Over the past year Zoom has gone from being novel to mundane, yet still provides a way of meeting people in real time from the confines of our own homes, in a way that would have seemed space-aged to my 12 year old self listening to the aforementioned song. And, for the past couple of months it has been the focus of a creative project I have had the privilege to lead.
The brief was simple, to produce a self portrait expressing how you look and feel on a Zoom call, the paths it took me down, turned out to be somewhat complex.

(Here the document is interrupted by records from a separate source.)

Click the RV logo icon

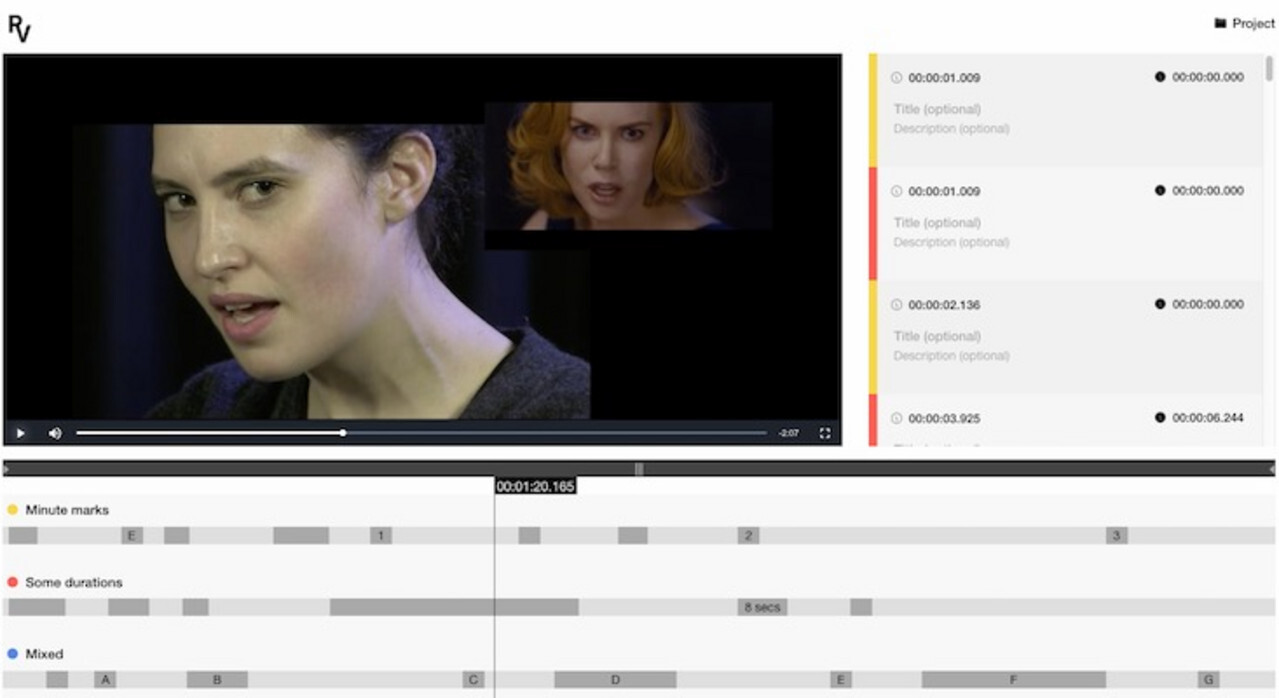pos(20,27)
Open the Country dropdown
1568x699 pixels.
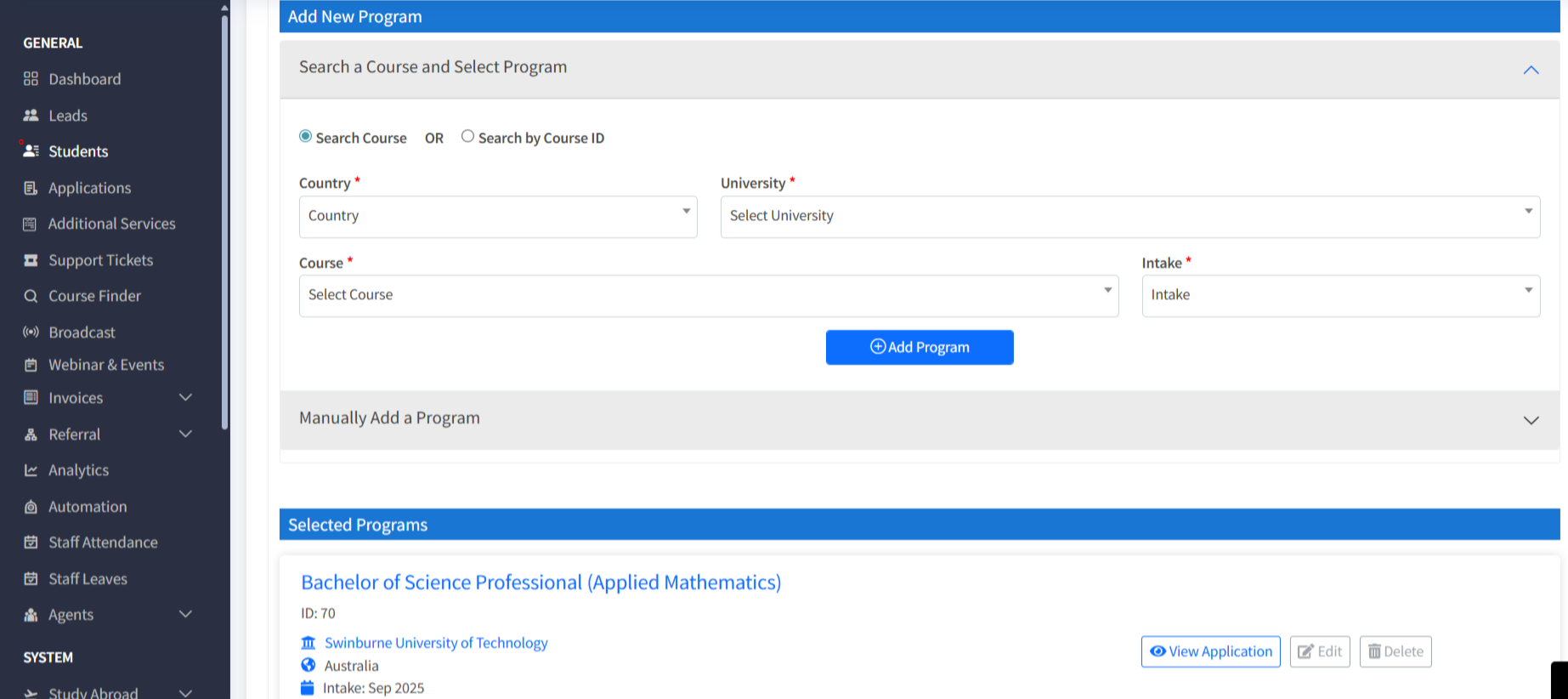(497, 217)
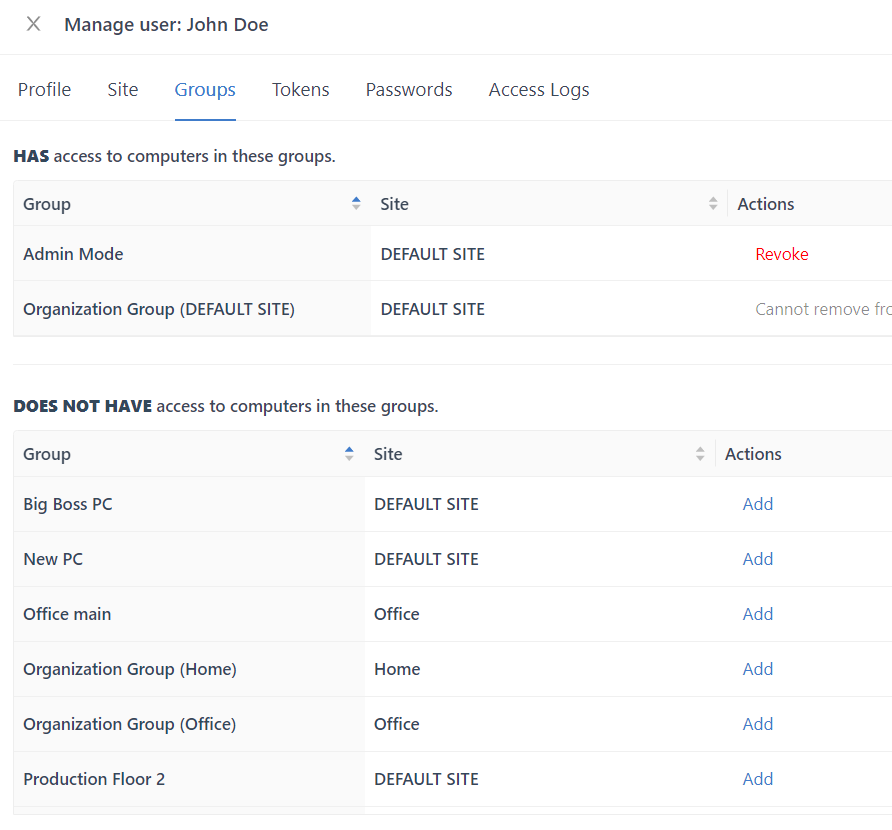Switch to the Profile tab
Viewport: 892px width, 830px height.
coord(44,90)
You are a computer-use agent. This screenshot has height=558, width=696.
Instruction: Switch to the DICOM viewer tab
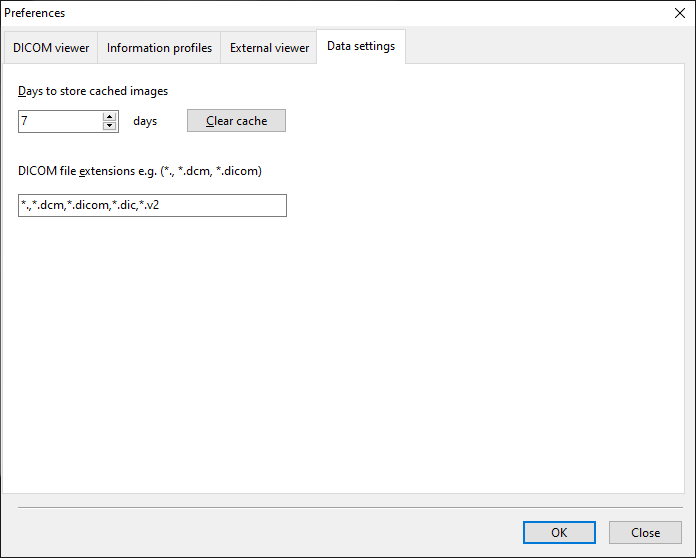click(x=51, y=48)
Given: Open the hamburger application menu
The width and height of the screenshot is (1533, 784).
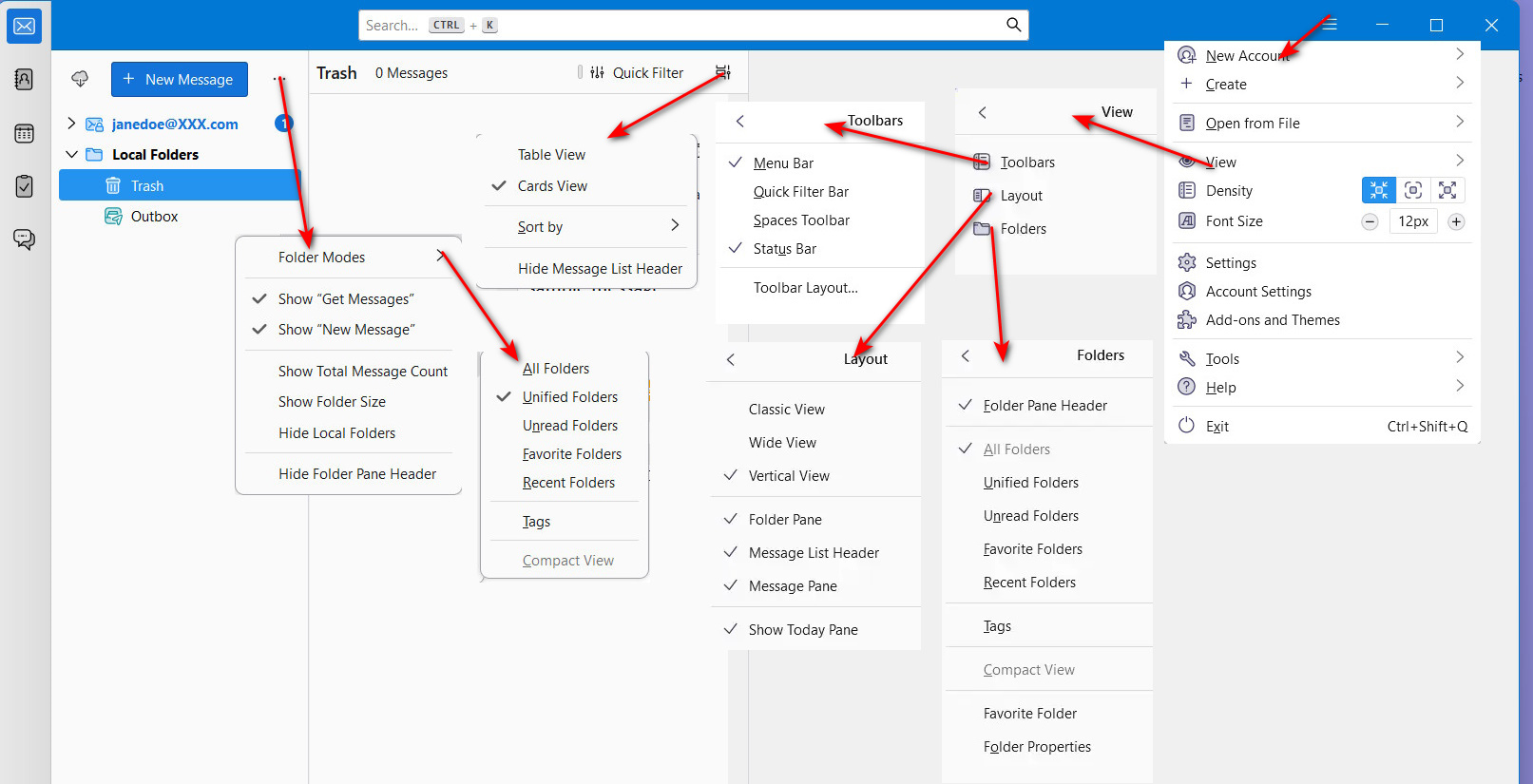Looking at the screenshot, I should pos(1330,25).
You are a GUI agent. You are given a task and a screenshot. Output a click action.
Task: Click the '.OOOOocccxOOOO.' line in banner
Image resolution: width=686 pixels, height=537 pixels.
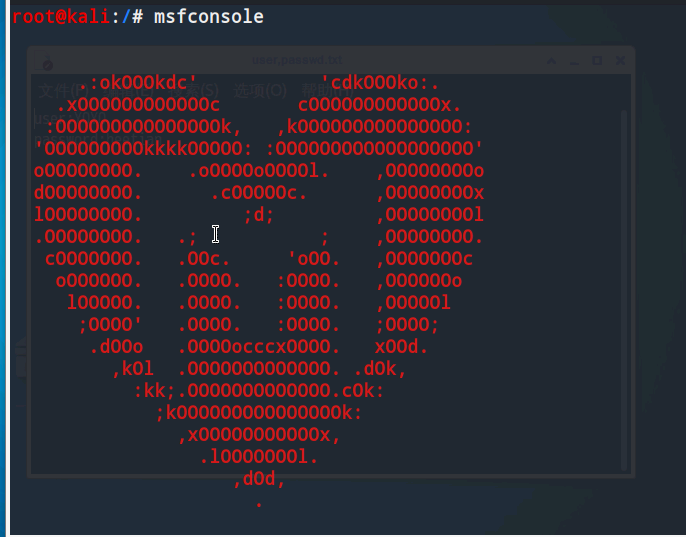(x=259, y=347)
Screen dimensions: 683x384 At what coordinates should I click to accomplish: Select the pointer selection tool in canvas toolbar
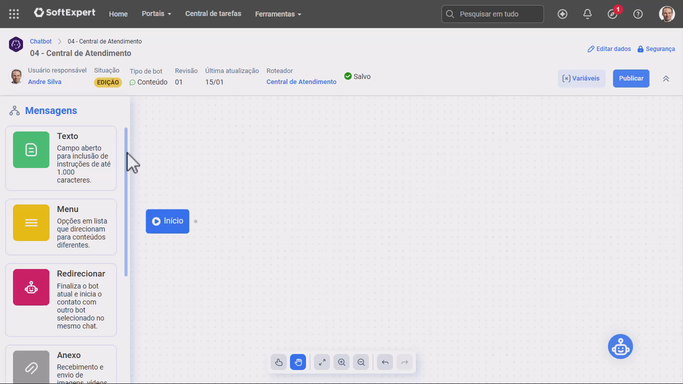[279, 362]
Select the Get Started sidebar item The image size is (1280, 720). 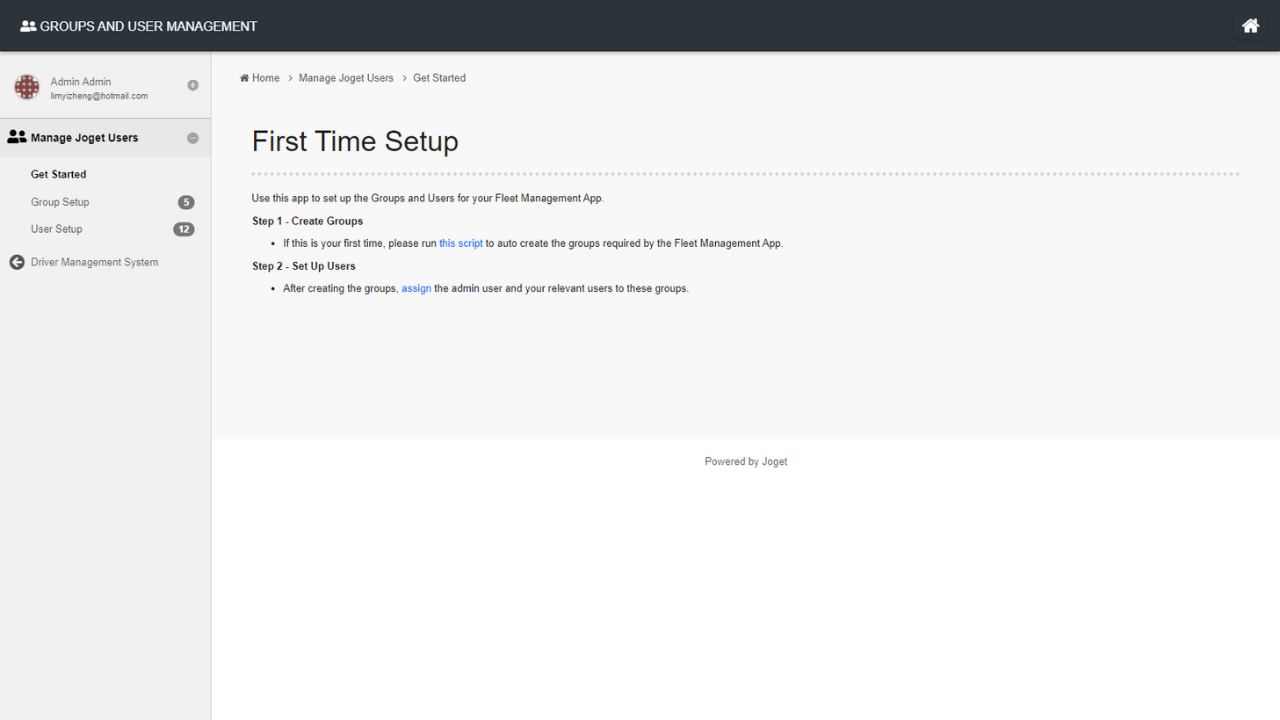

For reasons best known to the powers that pull my strings, I had an inkling to make a mask of my face. I've never done any form of mask making before and yet one Saturday afternoon, along with the assistance of the ever patient Mr L, I found myself disappearing behind a layer of plaster - as strip by strip it began to take on the form of my face, not realising the sense of release that would begin to stir within me: finally the mask I wear was visible, there for all to see.
What had initially started out as a bit of fun had suddenly got a whole lot deeper and by now I'd unwittingly signed up four other artists to lay themselves bare, or hide behind their own masks as they saw fit.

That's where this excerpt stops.